Who Counts the Step of the Sun Installation still

WHO COUNTS THE STEPS OF THE SUN;  INSTALLATION with three screens (2016)

40 min HD
Written, directed & edited by Ninia Sverdrup
Director of photography Carl Dieker

Video excerpt
All descriptions

About the film
by Annelie Axén
For most people daily life is full of routines. We get up in the morning, get dressed and go to work. During large parts of the day we are in a state where we do not notice the world around us: we act according to pre-settings. We make rational choices in order to achieve our goals in the most efficient way. Clock time is crucial. What would happen if we began to question this rational logic? If we chose to approach the world differently, could it be to our advantage?
Questions like these motivate the Berlin-based Swedish artist Ninia Sverdrup. In Who Counts the Steps of the Sun (2016), a video installation in three parts, she investigates our habitual ways and behaviour patterns. This leads her to questioning the most fundamental qualities of existence. Including clock time.
The film invites us to take part in a woman’s daily life at home with her husband and children, and at work. The family is played by Sverdrup’s own family, but there is something generic about the characters.
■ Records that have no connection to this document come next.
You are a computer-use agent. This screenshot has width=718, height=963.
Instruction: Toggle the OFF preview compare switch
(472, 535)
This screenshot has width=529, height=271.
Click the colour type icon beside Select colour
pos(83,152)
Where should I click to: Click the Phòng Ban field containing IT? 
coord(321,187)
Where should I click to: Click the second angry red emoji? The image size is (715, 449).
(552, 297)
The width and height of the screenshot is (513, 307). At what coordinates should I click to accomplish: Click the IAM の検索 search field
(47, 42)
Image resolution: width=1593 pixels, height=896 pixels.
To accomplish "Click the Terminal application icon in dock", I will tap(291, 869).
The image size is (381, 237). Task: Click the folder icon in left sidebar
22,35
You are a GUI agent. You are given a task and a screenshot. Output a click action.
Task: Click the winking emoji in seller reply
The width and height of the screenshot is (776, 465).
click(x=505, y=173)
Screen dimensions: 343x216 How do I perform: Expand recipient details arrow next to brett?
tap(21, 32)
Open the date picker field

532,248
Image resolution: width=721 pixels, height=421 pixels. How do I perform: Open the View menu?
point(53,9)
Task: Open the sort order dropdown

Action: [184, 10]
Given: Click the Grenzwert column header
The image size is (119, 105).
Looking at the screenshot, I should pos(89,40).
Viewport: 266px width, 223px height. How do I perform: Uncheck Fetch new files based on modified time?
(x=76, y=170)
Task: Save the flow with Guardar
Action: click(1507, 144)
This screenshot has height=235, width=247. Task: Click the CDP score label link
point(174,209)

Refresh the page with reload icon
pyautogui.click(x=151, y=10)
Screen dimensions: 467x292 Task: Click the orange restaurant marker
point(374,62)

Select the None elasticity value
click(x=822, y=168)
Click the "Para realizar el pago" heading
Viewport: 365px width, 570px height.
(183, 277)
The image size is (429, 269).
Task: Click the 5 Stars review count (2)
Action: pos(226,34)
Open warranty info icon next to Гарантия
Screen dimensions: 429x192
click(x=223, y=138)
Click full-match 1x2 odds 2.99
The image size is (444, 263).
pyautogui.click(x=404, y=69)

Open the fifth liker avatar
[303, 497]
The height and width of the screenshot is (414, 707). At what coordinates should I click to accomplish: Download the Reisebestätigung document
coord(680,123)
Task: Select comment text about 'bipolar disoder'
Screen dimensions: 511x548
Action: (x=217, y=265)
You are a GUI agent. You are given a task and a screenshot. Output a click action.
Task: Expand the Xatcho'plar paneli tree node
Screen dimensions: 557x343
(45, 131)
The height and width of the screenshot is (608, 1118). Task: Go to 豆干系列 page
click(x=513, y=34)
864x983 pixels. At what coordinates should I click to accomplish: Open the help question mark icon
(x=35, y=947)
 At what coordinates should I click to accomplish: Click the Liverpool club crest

They could have been other people in another anonymous northern European city.
Already in the opening of the film, there are tiny malfunctions in the daily routines. The dirty dishes doesn’t just get organized into the dishwasher, but also put back on the table, and rearranged according to principles that remain hidden to us. Similarly, the daily grocery shopping is performed as a counting game. When the woman is putting food into the fridge, she seems to be looking for a structure in the groceries. An order that she doesn’t quite seem obtainable. Or rather, is there a different kind of logic at play? – one that we simply aren’t aware of?
The film is structured around a series of rituals, or trials, that could be described as fundamental research into the modes of existence. There is a gaze that uses personal experience as a mode of reaching deeper insight. The camera is often fixed, using long shots, and the narrative is played out within a single scene. Instead of waiting for something to happen, we are invited to simply watch the existing: the room, the objects, the woman and her movements.
The sound of a watch ticking returns on numerous occasions during the film, and gives rhythm and spaciousness to the narrative. The clock starts off as a framework for the woman in her daily life, but eventually time becomes her companion, in a series of experiments engaging the senses and perception.
When we think about clock time we perceive every unit of time as a self-contained, separated moment. Sverdrup, on the other hand, is working with a more elastic concept of time, one that can be described as a pulsating presence. Time is neither linear nor circular: but rather an expression of duration. The woman’s movements in the room can be seen as a choreography, where time plays an active role. Here Sverdrup is returning to a subject she has treated in earlier works: how space-time is perceived in Japanese metaphysics. In her text ”Ma and the Four-dimensional Concept of Reality in Today´s Tokyo,” she describes how space-time is perceived as an anticipated silence, in which lies a potential for change. For each object there is a time-aspect. A wasp left by time; the seconds’ distance between hand and eye; time tied up in a pencil spiral.
In the end, time becomes one with its surroundings, and the clock is a metronome giving rhythm to the movements in the room – as well as to the film as a whole, which has been directed with a musical composition in mind.
The film can be seen as a personal critique of capitalist reification, with a gentle sense of humour and great insight into the processes and traditions of thinking. Behind Sverdrup’s beautiful, stripped down imagery there is an appeal to break away from the circle of consumerism and profit – through a resistance to efficiency and speed as the guiding principles of our lives. Instead we are introduced to a metaphysical experience that is hiding in everyday life, that we can access through changing our ways of paying attention, if even only a little.